4.13.2011

The End of the Beginning

This is the first day of the rest of my life.

What a pointless fucking saying. Anyone can pretend to redefine themselves to feel better about however they've been fucking up, but the fact of the matter is that no one really puts forth any effort these days.

...myself included.
So that's why I have to hold myself accountable with this damn blog. because going back and reading that 2010 recap and my post from a few weeks ago is somewhat inspiring, oddly enough.
they show me how far I've come, and yet, I still haven't come too terribly far.

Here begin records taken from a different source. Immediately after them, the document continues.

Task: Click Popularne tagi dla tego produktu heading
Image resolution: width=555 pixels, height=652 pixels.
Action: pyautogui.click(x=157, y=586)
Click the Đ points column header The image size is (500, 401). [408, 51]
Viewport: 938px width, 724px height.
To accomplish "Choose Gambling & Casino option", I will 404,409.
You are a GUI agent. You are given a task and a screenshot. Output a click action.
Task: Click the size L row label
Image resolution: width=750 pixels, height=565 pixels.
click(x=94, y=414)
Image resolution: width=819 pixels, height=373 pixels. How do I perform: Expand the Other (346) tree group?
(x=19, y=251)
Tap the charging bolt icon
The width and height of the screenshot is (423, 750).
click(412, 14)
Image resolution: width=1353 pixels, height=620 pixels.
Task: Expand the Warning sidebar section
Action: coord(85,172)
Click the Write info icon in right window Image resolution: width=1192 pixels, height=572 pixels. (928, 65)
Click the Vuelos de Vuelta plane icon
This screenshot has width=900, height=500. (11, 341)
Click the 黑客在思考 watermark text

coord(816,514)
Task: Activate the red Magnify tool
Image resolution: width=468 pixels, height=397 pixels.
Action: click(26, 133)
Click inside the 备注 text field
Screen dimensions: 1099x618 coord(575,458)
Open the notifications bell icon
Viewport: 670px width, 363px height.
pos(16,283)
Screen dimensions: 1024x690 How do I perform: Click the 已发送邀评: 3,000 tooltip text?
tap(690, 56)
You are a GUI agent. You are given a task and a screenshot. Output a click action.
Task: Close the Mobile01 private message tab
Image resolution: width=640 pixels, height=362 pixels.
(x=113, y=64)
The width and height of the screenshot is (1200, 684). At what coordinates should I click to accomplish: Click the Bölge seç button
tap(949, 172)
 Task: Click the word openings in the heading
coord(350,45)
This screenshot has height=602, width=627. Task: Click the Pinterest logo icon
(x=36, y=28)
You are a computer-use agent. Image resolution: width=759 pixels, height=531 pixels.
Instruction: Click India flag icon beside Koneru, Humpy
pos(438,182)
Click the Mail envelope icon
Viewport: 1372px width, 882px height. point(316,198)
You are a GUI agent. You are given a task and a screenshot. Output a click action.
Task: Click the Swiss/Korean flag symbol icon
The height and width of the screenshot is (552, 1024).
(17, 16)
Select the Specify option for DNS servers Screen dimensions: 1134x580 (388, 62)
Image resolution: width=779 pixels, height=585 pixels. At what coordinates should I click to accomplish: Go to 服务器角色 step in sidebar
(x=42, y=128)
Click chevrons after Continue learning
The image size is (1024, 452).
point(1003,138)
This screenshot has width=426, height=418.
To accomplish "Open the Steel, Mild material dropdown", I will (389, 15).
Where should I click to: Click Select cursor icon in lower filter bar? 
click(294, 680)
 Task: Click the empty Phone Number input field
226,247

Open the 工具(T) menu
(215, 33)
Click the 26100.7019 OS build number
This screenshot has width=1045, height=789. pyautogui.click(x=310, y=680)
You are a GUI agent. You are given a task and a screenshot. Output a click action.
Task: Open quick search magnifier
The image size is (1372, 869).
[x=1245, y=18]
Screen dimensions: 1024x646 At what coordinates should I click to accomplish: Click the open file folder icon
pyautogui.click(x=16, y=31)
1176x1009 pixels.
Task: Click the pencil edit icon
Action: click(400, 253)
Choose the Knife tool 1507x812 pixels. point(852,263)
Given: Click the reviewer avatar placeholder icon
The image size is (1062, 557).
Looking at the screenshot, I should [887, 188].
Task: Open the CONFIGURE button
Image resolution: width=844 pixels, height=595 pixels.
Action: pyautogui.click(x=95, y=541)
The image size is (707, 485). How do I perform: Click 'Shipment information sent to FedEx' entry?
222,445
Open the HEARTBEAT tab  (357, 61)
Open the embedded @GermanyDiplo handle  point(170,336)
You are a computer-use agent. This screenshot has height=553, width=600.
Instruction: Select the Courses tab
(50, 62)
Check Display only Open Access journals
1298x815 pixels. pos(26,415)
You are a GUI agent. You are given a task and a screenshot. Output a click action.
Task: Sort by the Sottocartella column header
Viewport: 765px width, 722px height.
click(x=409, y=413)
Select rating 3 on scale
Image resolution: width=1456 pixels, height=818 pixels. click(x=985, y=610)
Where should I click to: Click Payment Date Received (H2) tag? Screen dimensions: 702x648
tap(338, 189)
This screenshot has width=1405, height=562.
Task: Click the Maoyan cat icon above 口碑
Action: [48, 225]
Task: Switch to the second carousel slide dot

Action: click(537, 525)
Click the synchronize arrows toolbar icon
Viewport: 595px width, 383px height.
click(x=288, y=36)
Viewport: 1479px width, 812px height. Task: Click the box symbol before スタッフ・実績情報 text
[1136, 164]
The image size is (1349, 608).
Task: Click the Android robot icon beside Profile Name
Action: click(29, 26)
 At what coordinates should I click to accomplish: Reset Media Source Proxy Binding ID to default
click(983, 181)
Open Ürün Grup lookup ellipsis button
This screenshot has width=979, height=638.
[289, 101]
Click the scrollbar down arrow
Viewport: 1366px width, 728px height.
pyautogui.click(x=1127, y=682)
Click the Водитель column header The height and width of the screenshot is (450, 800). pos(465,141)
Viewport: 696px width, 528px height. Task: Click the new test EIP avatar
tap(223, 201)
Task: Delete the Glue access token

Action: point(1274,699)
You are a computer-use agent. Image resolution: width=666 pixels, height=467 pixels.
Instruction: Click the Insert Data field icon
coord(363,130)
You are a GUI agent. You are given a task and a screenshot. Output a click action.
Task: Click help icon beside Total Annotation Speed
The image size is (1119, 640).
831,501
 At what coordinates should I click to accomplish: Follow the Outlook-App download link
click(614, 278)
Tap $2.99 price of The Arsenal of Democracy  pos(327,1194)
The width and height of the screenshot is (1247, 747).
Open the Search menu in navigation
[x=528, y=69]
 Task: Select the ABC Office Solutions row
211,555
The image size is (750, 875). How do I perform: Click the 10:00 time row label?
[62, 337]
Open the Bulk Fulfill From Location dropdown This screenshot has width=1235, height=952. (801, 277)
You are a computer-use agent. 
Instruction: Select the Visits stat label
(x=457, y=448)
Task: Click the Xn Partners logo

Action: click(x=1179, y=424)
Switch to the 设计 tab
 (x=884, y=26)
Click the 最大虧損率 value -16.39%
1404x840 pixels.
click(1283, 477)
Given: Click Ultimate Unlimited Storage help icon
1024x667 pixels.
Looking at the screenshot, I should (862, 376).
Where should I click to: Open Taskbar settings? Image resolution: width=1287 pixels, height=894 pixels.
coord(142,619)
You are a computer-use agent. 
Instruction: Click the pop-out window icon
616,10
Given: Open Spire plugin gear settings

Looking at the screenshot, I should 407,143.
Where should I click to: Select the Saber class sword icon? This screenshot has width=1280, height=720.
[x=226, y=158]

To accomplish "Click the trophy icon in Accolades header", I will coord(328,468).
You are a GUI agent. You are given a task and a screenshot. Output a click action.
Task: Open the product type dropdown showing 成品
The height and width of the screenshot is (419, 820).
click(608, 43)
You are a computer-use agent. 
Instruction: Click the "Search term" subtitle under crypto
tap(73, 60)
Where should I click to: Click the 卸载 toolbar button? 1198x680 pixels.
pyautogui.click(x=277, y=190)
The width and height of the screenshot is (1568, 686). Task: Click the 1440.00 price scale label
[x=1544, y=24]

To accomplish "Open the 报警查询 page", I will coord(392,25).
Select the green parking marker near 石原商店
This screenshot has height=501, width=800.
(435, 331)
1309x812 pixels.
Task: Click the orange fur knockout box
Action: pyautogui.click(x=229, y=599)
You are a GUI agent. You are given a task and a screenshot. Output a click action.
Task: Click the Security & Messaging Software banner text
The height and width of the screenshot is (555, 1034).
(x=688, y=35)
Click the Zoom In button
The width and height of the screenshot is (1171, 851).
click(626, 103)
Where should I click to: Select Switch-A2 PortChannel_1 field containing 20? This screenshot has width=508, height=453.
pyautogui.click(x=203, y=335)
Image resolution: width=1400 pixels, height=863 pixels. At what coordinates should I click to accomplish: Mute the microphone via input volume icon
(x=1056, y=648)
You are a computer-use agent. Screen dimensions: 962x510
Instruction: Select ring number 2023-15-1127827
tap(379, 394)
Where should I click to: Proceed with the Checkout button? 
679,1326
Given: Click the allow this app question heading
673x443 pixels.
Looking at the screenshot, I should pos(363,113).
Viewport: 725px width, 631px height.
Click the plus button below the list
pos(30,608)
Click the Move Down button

which is unfortunate. but Rome wasn't built in a day, and it's really fuckin fun to do bad things. Why stop?

LIMITS...
that's what I really need to learn, how to control myself and do the things that are actually important first. then party.

that's why this summer is so fucking crucial. and the end of this semester. I have to get serious about my life because it's racing past me, and has been for a little while now. somewhere in the vicinity of the past year or two.
WHAT THE FUCK AM I DOING?

oh yeah. Pissing away the time of my life that I'm supposed to be using to get better. to hone my skills. to give a big "fuck you" to everyone that's going to hate on me and what I'm trying to accomplish.

School.
Friends.
Love.
Life.

I don't think I've figured any of those things out. I still have so many questions. questions that can't be answered alone. but wtf am I supposed to do? I can't upset the status quo. pressure's always on me to make everyone happy. well...I've even lost all sense of reputation by this point because I've stopped giving a fuck. Not surprising, because I don't really give a fuck. But I need to be at least using this time to get something done.

I need to plan each day. and stick to it. damn it.
Oh well. I'll figure out this thing. Just can't ever be afraid to do me. period.

Love everyone. Unconditionally. Be awesome to each other.